The detained journalist and politician, Omoyele Sowore, has challenged his continued detention by the Department of State Service (DSS).
The publisher of Sahara Reporter and failed presidential candidate of the AAC party in the February 23 election, was arrested through a court order on accusation of planning to overthrow the government of President Muhammadu Buhari.
Sowore had convened the #RevolutionNow protests which the government considered as criminal.
The DSS obtained a court order to detain Sowore for 45 days in the first instance and is seeking the court to grant another 45 days detention.
Sowore, challenged the powers of the DSS to arrest, investigate and prosecute him or any person under the Terrorism Prevention Act as amended.
In the documents filed on his behalf by human rights activist and lawyer, Mr. Femi Falana, Sowore contended that the DSS was not one of the law enforcement agencies recognised and listed in Section 40 of the Terrorism Prevention Act as amended.
“Although we are not unaware that the Department of State Service (DSS) is listed in Section 40 of the Terrorism Prevention Act, we submit that the DSS is not a juristic person having not been created by any Act of the National Assembly,” a suit filed at a Federal High Court in Abuja read.
Sowore stated that the fact that the SSS and DSS were used interchangeably in the country has not conferred legal status on the Service.
According to him, the motion ex parte for his arrest was filed by the SSS and not DSS and as far as the law is concerned, the SSS has no power to substitute itself for the DSS.

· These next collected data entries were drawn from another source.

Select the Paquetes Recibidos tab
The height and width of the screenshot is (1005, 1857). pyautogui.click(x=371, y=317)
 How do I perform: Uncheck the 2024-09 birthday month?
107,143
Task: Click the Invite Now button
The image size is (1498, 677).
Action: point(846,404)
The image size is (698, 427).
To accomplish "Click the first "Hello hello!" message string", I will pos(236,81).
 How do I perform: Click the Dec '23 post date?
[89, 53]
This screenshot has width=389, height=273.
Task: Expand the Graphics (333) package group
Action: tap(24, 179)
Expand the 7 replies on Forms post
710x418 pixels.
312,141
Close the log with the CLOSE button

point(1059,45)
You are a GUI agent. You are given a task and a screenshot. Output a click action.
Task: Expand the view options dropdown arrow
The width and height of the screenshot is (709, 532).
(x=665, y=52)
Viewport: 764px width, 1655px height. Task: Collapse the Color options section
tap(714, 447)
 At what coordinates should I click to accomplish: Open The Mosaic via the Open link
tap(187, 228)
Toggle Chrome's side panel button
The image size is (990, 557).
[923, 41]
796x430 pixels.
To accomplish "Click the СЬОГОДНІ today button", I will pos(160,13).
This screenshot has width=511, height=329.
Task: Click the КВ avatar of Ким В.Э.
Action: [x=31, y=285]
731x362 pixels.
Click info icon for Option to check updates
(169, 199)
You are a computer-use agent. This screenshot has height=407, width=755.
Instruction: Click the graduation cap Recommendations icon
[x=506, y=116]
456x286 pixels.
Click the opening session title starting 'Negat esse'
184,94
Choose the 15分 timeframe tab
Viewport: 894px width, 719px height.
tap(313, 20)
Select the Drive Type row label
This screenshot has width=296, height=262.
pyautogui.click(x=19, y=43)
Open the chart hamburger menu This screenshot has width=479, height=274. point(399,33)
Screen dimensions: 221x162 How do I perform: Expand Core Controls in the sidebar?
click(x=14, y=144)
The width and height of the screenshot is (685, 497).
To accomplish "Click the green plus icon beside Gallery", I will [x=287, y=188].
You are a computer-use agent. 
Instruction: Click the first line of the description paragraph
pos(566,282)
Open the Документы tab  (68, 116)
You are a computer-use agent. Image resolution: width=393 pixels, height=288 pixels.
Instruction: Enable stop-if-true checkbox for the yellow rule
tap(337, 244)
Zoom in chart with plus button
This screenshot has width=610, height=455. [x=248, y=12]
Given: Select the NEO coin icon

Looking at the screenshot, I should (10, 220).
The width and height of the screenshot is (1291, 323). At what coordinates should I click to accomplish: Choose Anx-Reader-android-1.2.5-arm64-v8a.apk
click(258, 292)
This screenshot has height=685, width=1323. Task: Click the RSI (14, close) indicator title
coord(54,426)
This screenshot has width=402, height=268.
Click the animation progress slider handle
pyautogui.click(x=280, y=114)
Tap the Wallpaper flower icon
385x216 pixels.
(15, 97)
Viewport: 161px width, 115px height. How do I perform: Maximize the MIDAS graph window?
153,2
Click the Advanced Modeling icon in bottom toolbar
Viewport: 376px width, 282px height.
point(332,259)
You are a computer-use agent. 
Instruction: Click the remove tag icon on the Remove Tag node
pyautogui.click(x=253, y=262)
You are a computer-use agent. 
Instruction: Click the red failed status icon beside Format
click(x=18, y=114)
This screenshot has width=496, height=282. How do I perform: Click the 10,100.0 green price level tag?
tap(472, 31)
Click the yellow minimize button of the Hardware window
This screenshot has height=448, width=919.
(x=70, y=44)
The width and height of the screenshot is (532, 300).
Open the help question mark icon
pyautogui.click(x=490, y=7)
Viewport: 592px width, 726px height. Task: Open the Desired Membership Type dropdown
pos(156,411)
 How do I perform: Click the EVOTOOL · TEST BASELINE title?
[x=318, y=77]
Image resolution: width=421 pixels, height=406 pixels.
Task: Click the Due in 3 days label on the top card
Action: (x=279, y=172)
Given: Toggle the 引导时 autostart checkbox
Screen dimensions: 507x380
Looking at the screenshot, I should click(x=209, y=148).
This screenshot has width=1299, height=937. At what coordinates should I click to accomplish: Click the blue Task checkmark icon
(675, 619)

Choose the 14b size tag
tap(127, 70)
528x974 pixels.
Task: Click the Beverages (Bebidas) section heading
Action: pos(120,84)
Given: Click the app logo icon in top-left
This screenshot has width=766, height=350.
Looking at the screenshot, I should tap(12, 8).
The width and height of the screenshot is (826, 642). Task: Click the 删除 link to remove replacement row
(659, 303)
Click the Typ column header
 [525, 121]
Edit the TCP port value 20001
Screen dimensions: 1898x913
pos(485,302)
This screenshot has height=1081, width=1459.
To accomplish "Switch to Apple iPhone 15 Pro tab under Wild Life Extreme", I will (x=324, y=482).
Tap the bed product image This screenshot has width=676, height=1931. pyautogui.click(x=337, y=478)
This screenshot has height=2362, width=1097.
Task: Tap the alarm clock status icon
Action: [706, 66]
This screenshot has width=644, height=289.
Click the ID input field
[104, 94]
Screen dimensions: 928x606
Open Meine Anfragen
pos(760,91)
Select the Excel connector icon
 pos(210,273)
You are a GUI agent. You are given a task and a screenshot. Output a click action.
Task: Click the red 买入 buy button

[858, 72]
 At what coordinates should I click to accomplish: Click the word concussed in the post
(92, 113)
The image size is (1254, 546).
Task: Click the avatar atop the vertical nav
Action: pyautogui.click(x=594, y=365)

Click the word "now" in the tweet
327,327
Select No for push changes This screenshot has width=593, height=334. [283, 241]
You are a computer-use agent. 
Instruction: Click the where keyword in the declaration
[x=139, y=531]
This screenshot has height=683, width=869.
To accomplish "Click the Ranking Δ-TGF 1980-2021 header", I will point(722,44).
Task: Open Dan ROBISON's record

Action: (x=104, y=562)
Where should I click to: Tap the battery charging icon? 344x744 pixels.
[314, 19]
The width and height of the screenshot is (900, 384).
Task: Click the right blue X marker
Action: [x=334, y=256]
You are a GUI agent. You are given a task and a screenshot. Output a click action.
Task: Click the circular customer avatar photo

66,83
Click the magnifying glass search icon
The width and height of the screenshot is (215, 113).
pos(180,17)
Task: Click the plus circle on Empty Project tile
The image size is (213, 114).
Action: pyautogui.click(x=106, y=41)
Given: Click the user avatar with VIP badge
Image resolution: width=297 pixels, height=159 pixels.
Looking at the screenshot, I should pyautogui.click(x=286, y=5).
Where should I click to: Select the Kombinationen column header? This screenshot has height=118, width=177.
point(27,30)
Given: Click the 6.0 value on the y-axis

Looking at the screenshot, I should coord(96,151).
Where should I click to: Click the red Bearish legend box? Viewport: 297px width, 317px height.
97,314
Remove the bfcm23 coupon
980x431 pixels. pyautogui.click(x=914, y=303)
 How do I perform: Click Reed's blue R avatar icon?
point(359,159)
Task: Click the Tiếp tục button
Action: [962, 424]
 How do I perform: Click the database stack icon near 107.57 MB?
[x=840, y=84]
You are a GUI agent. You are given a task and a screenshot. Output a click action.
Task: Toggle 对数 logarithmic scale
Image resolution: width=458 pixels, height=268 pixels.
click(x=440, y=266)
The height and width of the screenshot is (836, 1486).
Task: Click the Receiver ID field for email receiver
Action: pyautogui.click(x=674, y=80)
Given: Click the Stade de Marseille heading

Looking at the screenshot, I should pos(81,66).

The #RevolutionNow protests convener further denied DSS reports linking him to any terrorist activity.
He said he has never been involved in any terrorist activity and there was no evidence whatsoever linking him to same.
In specific response to the mass protest tagged “Revolution Now’’ which took place in some cities across the country on August 5 in his absence, Sowore said there was no reported attempt to violently topple the government in Nigeria.
“The use of the word ‘revolution’ is not a criminal offence in Nigeria. Since a revolutionary change of government requires the complete overhaul of the legal and social order, the August 5 protest is not a revolution in the eye of the law,” the suit added.